Housing Lobbyist's Reason for Opposing Tax Reform Is What's Wrong with Washington
"By raising the standard deduction you put money in people's pockets, yes, but you're not encouraging them how to use the money."
Tax bills have now passed both the House and Senate, so lawmakers are now setting to the task of reconciling the two proposals. House Republicans are expected to vote Monday to proceed to a conference committee, which will be charged with hammering out the details of a plan that can pass both chambers.
Both bills are a mixed bag. The good news is that they'll cut the corporate tax rate from 35 percent to 20 percent, which will grow the economy and encourage investment; many Americans will also see a welcome reduction in their personal income taxes, though those cuts are set to expire after a decade. On the flipside, the tax plan will add about $1 trillion to the national debt, even after accounting for the economic growth it could unleash.
One positive part of the GOP tax plan is the doubling (or, in the Senate bill, nearly doubling) of the current standard deduction from $6,350 to at least $12,000. (The current deduction of $12,700 for married couples would increase to at least $24,000.) A higher standard deduction means all Americans get to keep a larger share of their income, tax-free, and it also helps to simplify the tax-filing process for some people who might currently itemize deductions but would choose not to do so if the standard deduction was higher.
But even something as straightforward as raising the standard deduction is facing opposition, Politico reports.
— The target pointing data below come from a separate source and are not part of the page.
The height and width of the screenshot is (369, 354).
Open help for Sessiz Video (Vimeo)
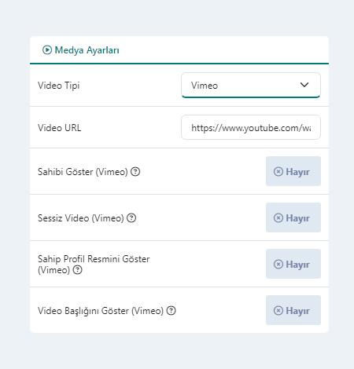(131, 218)
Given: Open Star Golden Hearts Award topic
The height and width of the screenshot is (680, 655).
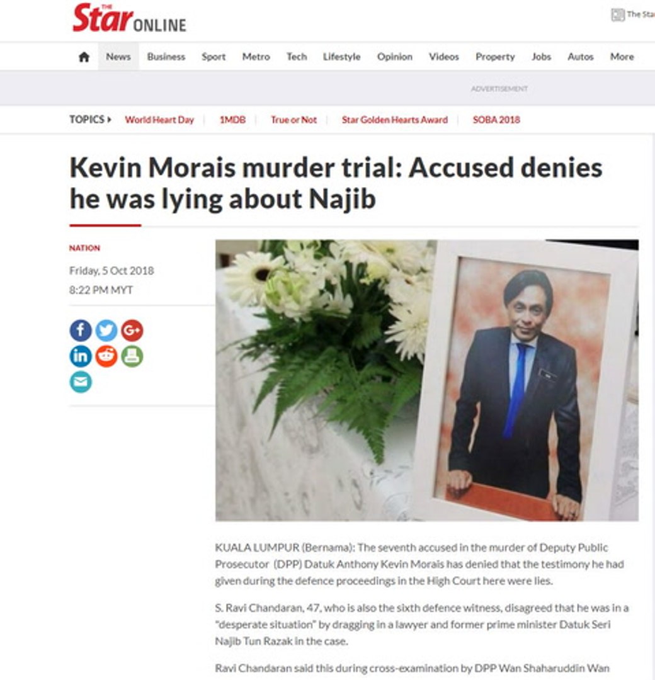Looking at the screenshot, I should click(394, 120).
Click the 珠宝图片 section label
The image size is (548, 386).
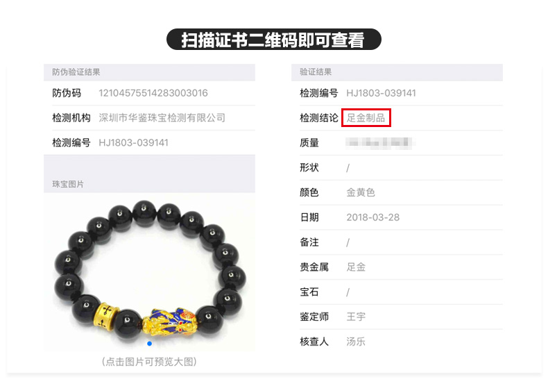click(x=68, y=184)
Homebuilders and other housing lobbyists are worried—get this—that it lets individuals make their own decisions about how to use that extra un-taxed money.
"We're looking at the current draft plan as an assault," Jerry Howard, CEO of the National Association of Homebuilders, told Politico. "By raising the standard deduction you put money in people's pockets, yes, but you're not encouraging them how to use the money."
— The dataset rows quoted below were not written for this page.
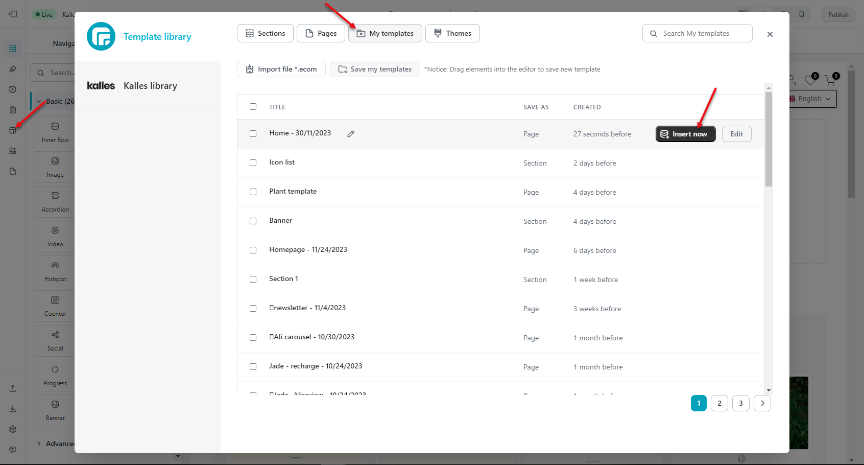This screenshot has width=864, height=465.
Task: Select all templates with the header checkbox
Action: click(253, 107)
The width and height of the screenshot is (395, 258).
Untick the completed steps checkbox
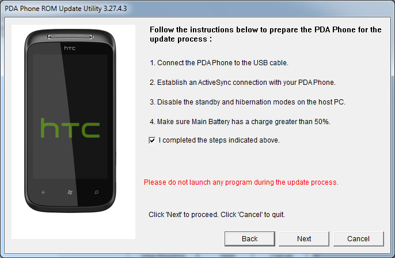tap(152, 140)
This represents more than just one tired lobbyist caught in an unexpected moment of candor. There's a whole worldview embedded in that cynical comment.
About a decade ago, Richard Thaler and Cass Sunstein coined the "nudge" theory: the idea that policy makers can influence behavior without explicitly mandating or prohibiting anything. Such "libertarian paternalism," as some have called it, leaves people free to make their own decisions but arranges incentives to direct choices. The federal tax code has long been full of such incentives, including the mortgage interest deduction that is so dear to groups like Howard's lobby. It encourages you, as Howard puts it, in "how to use the money" because you get a tax break for choosing to buy a home instead of making any other choice.
In some cases, this may work rather innocently to help people save more for retirement or to increase organ donations. It also helps make bathrooms less messy. But even when the theory is applied in what seem to be useful ways, there's no practical, objective way to determine what's in another person's best interest. There are, however, plenty of ways a lobbyist can twist the tax code to fit his lobby's interest.